Great, it works! Now define a UDF named prependNumber:

In [ ]:
sparkSession.udf.register("prependNumber", matchDayOfTheWeek(_: String))
val prependNumberUDF = udf(matchDayOfTheWeek(_: String))

Test the UDF to prepend the Day of Week column in the DataFrame with a number:

In [ ]:
pageviewsByDayOfWeekDF.select(prependNumberUDF($"Day_of_week")).limit(10)

Our UDF looks like it's working. Next, let's apply the UDF and also order the x axis from Mon -> Sun:

In [ ]:
pageviewsByDayOfWeekDF.withColumnRenamed("sum(requests)", "total requests")
  .select(prependNumberUDF($"Day_of_week"), $"total requests")
  .orderBy("UDF(Day_of_week)")
  

Lets do the same thing with SQL. Here our human-readable name comes in handy

In [ ]:
pageviewsByDayOfWeekDF.createOrReplaceTempView("pageviewsByDayOfWeek")
sparkSession.sql("select prependNumber(Day_of_week), * from pageviewsByDayOfWeek order by prependNumber(Day_of_week)")

Wikipedia seems to get significantly more traffic on Mondays than other days of the week. Hmm...

### Can you visualize both the mobile and desktop site requests in a line chart to compare traffic between both sites by day of the week?

First, sum by DOW for each site (mobile/desktop)

In [ ]:
val viewsByDayOfWeekDF = pageviewsTimestampDF
  .groupBy(date_format(($"timestamp"), "E").alias("Day of week"), $"site")
  .sum().withColumnRenamed("sum(requests)", "total requests")
  .select(prependNumberUDF($"Day of week"), $"site", $"total requests")
  .orderBy("UDF(Day of week)")
  .toDF("DOW", "site", "total_requests")

viewsByDayOfWeekDF

Now, graph the mobile site requests:

In [ ]:
val mobileViewsByDayOfWeekDF = viewsByDayOfWeekDF.filter("site = 'mobile'")
  .select($"DOW", $"total_requests")
  .orderBy($"DOW")
  .toDF("DOW", "mobile_requests")

// Cache this DataFrame
mobileViewsByDayOfWeekDF.cache()

Given information:
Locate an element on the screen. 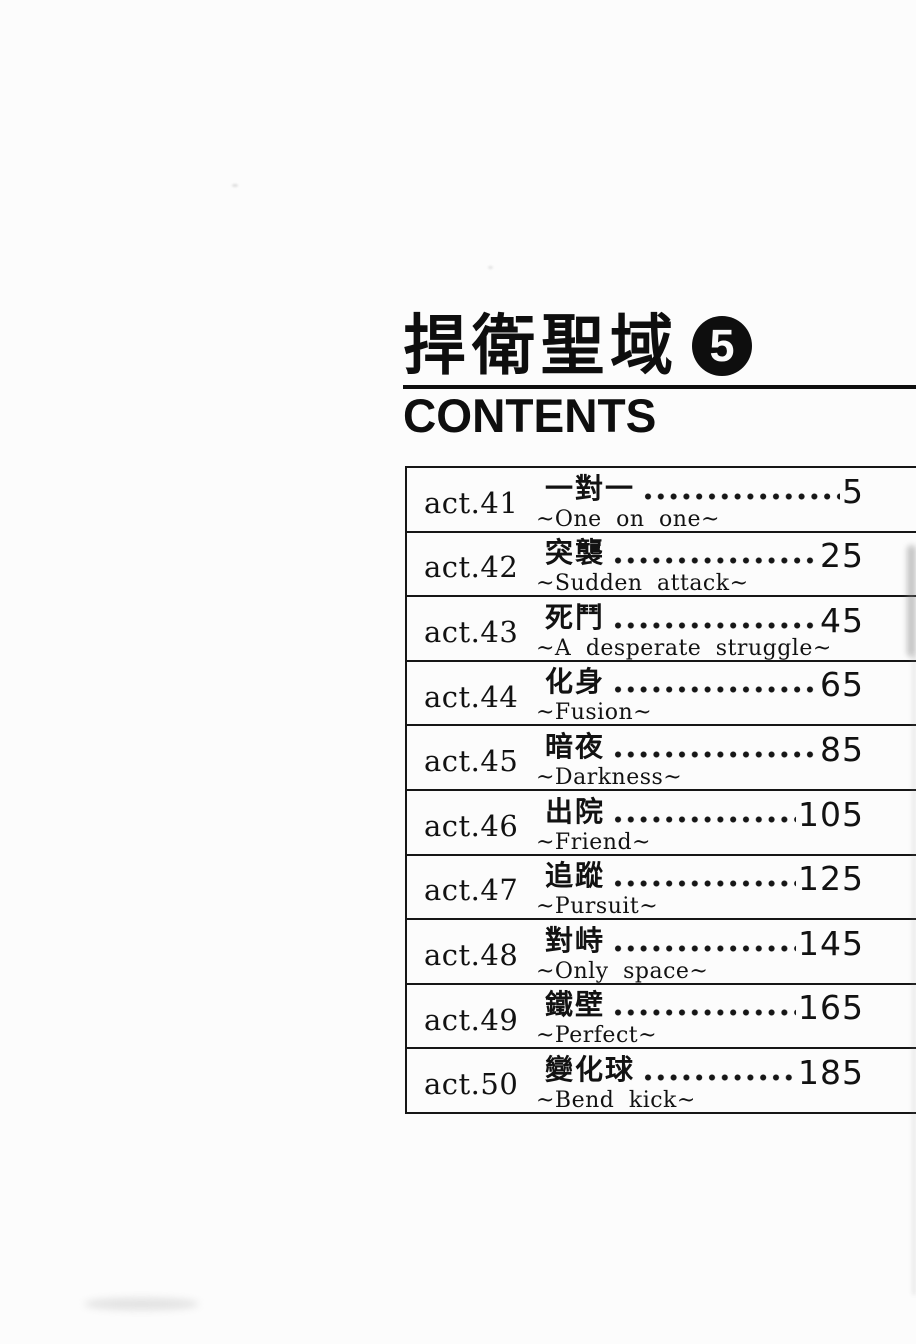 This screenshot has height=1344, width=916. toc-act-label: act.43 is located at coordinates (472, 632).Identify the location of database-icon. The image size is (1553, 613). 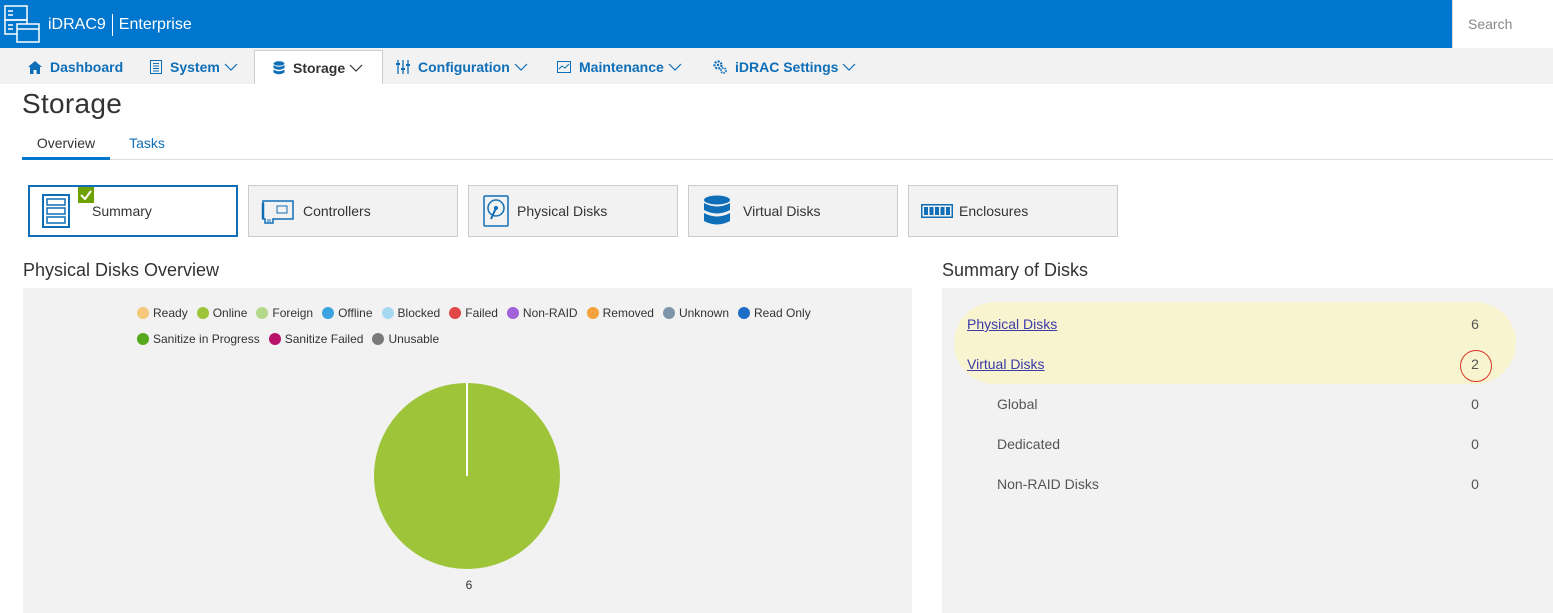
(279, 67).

Assignment: Continue the Spark notebook walkthrough on Wikipedia pageviews by day of the week, picking up after its final code line.

Result:
mobileViewsByDayOfWeekDF

For the visualization part we will use Graphical Widgets

In [ ]:
BarChart(mobileViewsByDayOfWeekDF, fields=Some(("DOW", "mobile_requests")))

Now, we are ready to plot our mobile requests
Next, graph the desktop site requests

In [ ]:
val desktopViewsByDayOfWeekDF = viewsByDayOfWeekDF.filter("site = 'desktop'")
.select($"DOW", $"total_requests")
  .orderBy($"DOW")
  .toDF("DOW", "desktop_requests")

// Cache this DataFrame
desktopViewsByDayOfWeekDF.cache()

desktopViewsByDayOfWeekDF

In [ ]:
BarChart(desktopViewsByDayOfWeekDF, fields=Some(("DOW", "desktop_requests")))

Now that we have two DataFrames (one for mobile views by day of week and another for desktop views), let's join both of them to create one line chart to visualize mobile vs. desktop page views:

In [ ]:
val allTogetherNowDF = mobileViewsByDayOfWeekDF.join(desktopViewsByDayOfWeekDF, "DOW")
allTogetherNowDF

In [ ]:
BarChart(viewsByDayOfWeekDF, fields=Some(("DOW", "total_requests")), groupField=Some("site"))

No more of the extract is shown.